Bozeman, the lead author, and other researchers looked at food and water consumption estimates in the Food Commodity Intake Database – an EPA program that measures what Americans eat and drink – and the National Health and Nutrition Examination Survey, which gauges daily intake. The academics then compared those figures with estimates on the environmental impact of specific foods “obtained from various databases and from the scientific literature,” according to EurekAlert!, “The Global Source for Science News.”
The results:
According to their analysis, the researchers found that white individuals produced an average of 680 kilograms of the greenhouse gas carbon dioxide each year that can be directly linked to what they ate and drank, while Latinx individuals produced 640 kilograms of carbon dioxide and blacks produced 600 kilograms of carbon dioxide each year.
In other words, white people supposedly eat more “environmentally intense” foods, like apples, potatoes, beef and milk, Bozeman said.
“While the difference may not seem enormous, these numbers are per individual, and when you add up all those individuals, it’s very clear that whites are responsible for the majority of greenhouse gases emitted as a result of their food choices,” he said.
“Whites tend to drink more water and milk,” Bozeman explained. “Milk itself requires a lot of water to produce when you consider livestock cultivation, so that is part of what we think is pushing their water impacts higher.”
Bozeman, who is black, broke it down in a video featured on the University of Illinois website.
His research was published by the Journal of Industrial Ecology this week.
“Our food preferences have a direct impact on the environment. However, previous research has largely ignored the role that demographics play. My colleagues and I have addressed this problem by performing a study on climate change adaptation as it relates to food consumption,” Bozeman said in the video.
“What was interesting is that we found that different racial groups affect the environment differently. While whites affect the environment the greatest in things like greenhouse gas and water, blacks affect the environment the most in land.”
“Our take home message is this,” he continued. “Scientists and policy makers should consider sociodemographic factors from the onset, because one size does not fit all.”
How exactly the research might fit into the Green New Deal’s call for a “just transition” to 100% renewable energy in 10 years isn’t clear. The legislation’s main proponent, socialist Rep. Alexandria Ocasio-Cortez, has repeatedly complained about how the “climate crisis” disproportionately impacts minorities and others with special victim status. The GND also stresses a need to move away from so-called “environmentally intense” foods.

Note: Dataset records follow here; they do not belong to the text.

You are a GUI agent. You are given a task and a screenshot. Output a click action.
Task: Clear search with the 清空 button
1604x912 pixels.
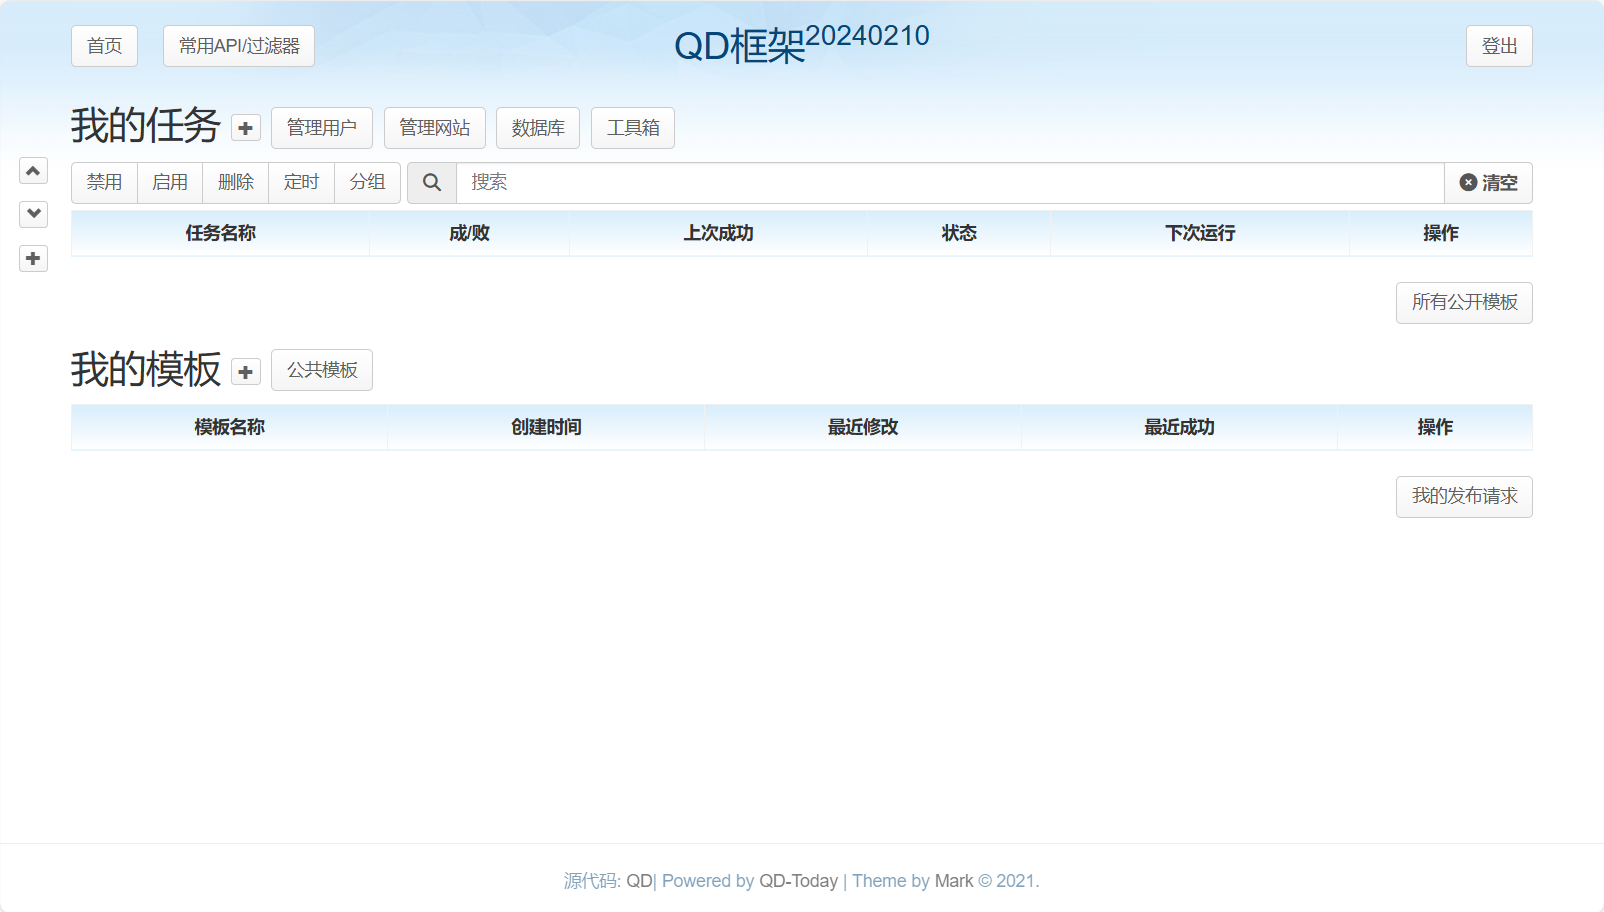1488,183
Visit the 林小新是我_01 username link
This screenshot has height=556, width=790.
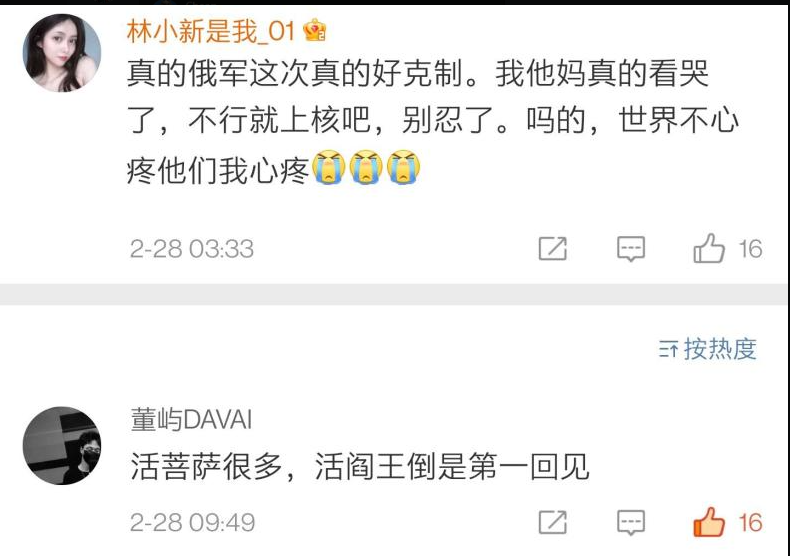click(211, 31)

Bozeman’s research was funded in part by the university and in part by Bayer-Monsanto – a multinational agribusiness with a long history of dealing in herbicides, GMOs, DDT, PCBs and other environmentally nasty stuff.
Just Thursday, Monsanto was ordered by a California jury to pay Edwin Hardeman $80 million after finding the company’s weed killer Roundup was a “substantial factor” in the man’s non-Hodgkins lymphoma cancer diagnosis.
Hundreds of other similar lawsuits are still pending against the company, NPR reports.